At this time there is no known evidence that using bath salts will result in having bath salts or other symptoms. The controversy regarding whether bath salts have any side effects or interactions with other prescription drugs continues. Some critics state that the FDA has not conducted any studies that would confirm or dispute the claims of clinical trials by manufacturers of designer drugs. Proponents of clinical drug research state that there have been several case studies concerning the short term or long term exposure of users to bath salts at concentrations as low as one percent.
In a review of the literature, Dr. David J. Larson, the director of the Division of General Clinical Pharmacology and Toxicology at the University of Texas, reported that there is a correlation between bath salts misuse and paranoia. Dr. Larson stated, “every [have] higher than normal blood pressure, heart problems, vision problems, insomnia, depression, infections, irritability, nausea, runs, and falls.” Other symptoms reported by patients who have used bath salts are dizziness, tingling sensations, insomnia, hyperglycemia, tremors and/or shakes. More common symptoms of bath salt overdose include confusion, hallucinations, coma, respiratory arrest and death.

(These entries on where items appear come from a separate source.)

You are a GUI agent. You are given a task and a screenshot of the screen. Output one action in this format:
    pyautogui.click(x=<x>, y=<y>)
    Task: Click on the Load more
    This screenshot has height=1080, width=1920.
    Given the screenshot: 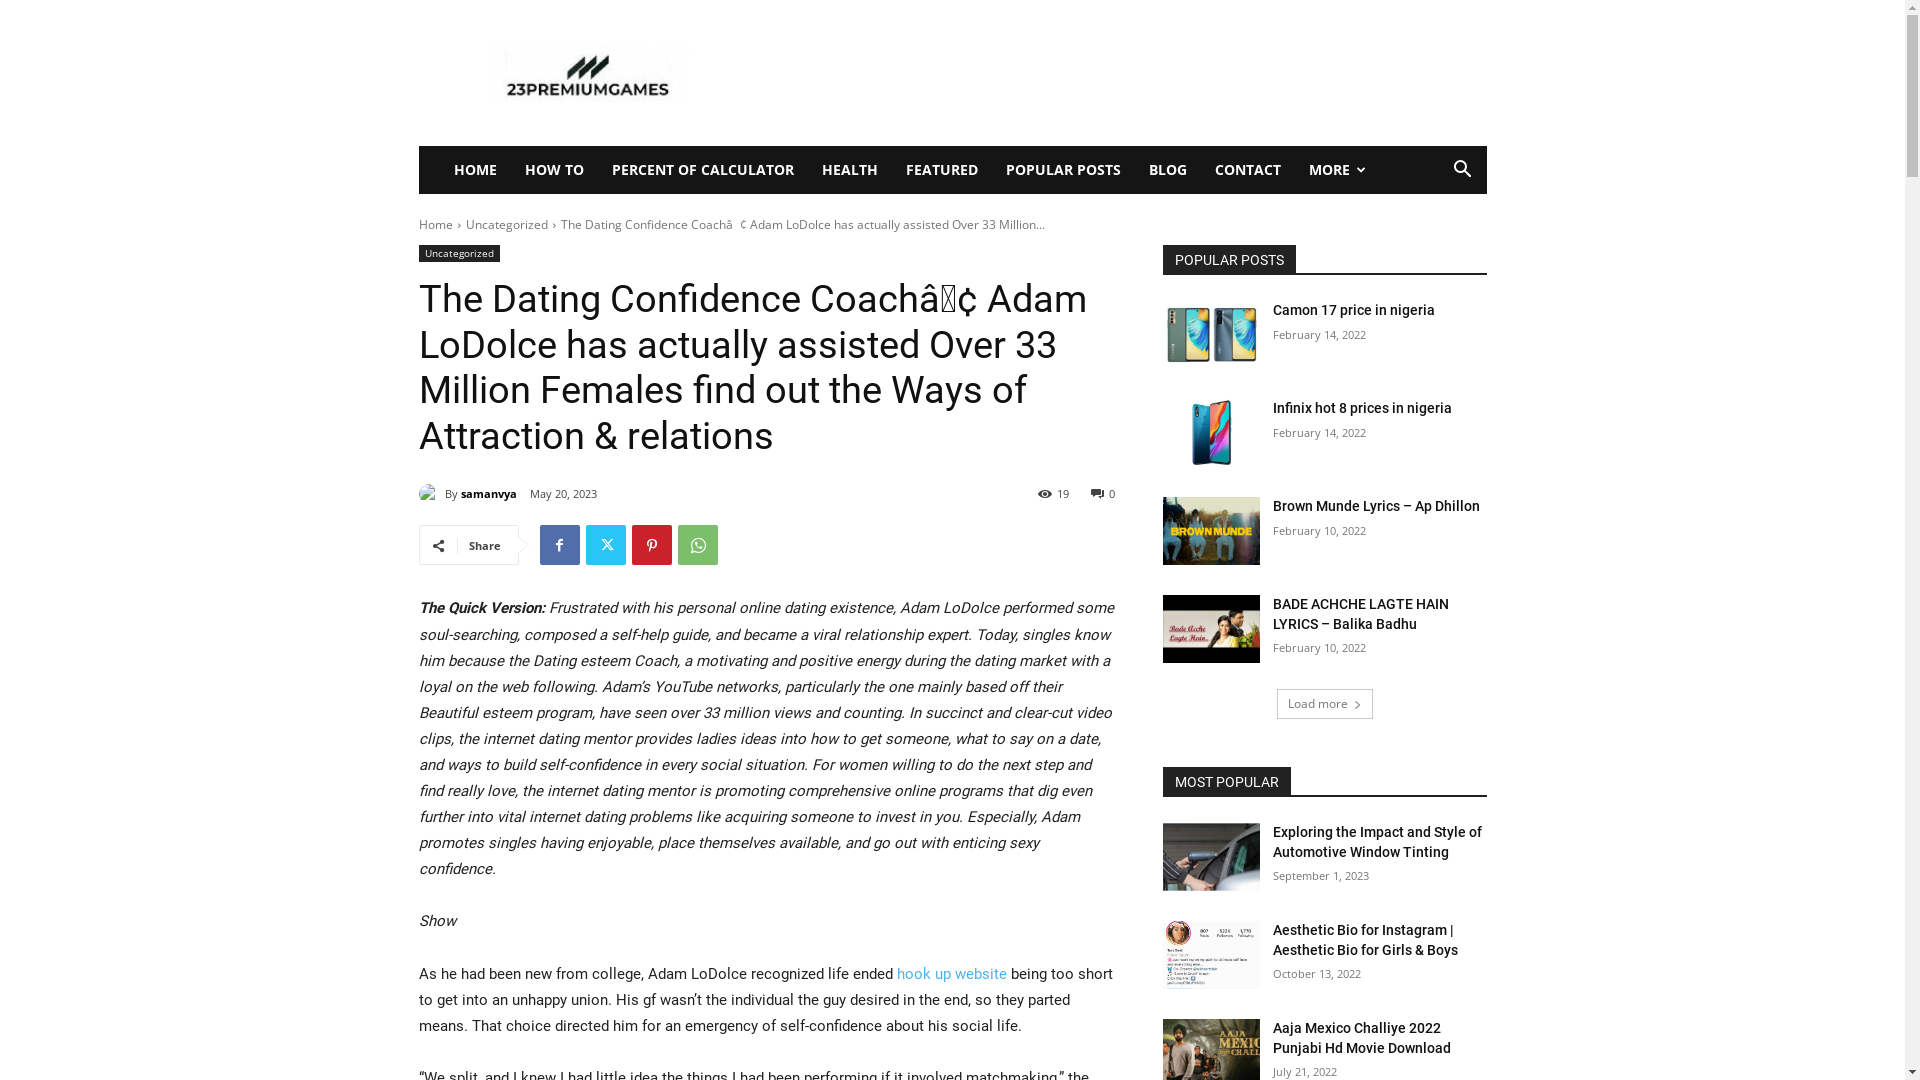 What is the action you would take?
    pyautogui.click(x=1324, y=704)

Although bath salts have not been proven to cause such debilitating side effects, the mere presence of bath salts in the home raises serious safety concerns.
The use of bath salts has been the source of attacks by panic attacks sufferers. Two tablespoons of essential oil should be mixed with a half a cup of lukewarm water and used as a foot soak after a bath. Essential oils are generally safe when used as directed. It should be remembered, however, that essential oils can cause allergic reactions if they are ingested. Therefore, a discussion of allergies should also be included in your pre-facial care planning.
When using bath salts, it is important to remember that the longer the solution sits, the darker it will become. You can increase the darkness by adding a few drops of black tea tree oil to the bath water as well as mixing in about two teaspoons of cornstarch. Before adding any of these ingredients to the bath water stir them well so that the cornstarch does not settle to the bottom. When you add the ingredients, stir them until they are totally dissolved. Once dissolved, run a hot, clean running water bath for about twenty seconds.
It is important to understand that bath salts do not contain the cathinones which are found in certain sex-rockets. Bath salts do not have the same effect on the body as bath gels, lotions, creams and other similar “high” products. When you take bath salts, you are merely adding water to an existing chemical that is already present in the body; the bath salt merely allows the existing chemical to become more accessible and concentrated. By this means bath salts do not increase blood pressure and are safe to use even by people who may be taking medications that are known to interact with these chemicals.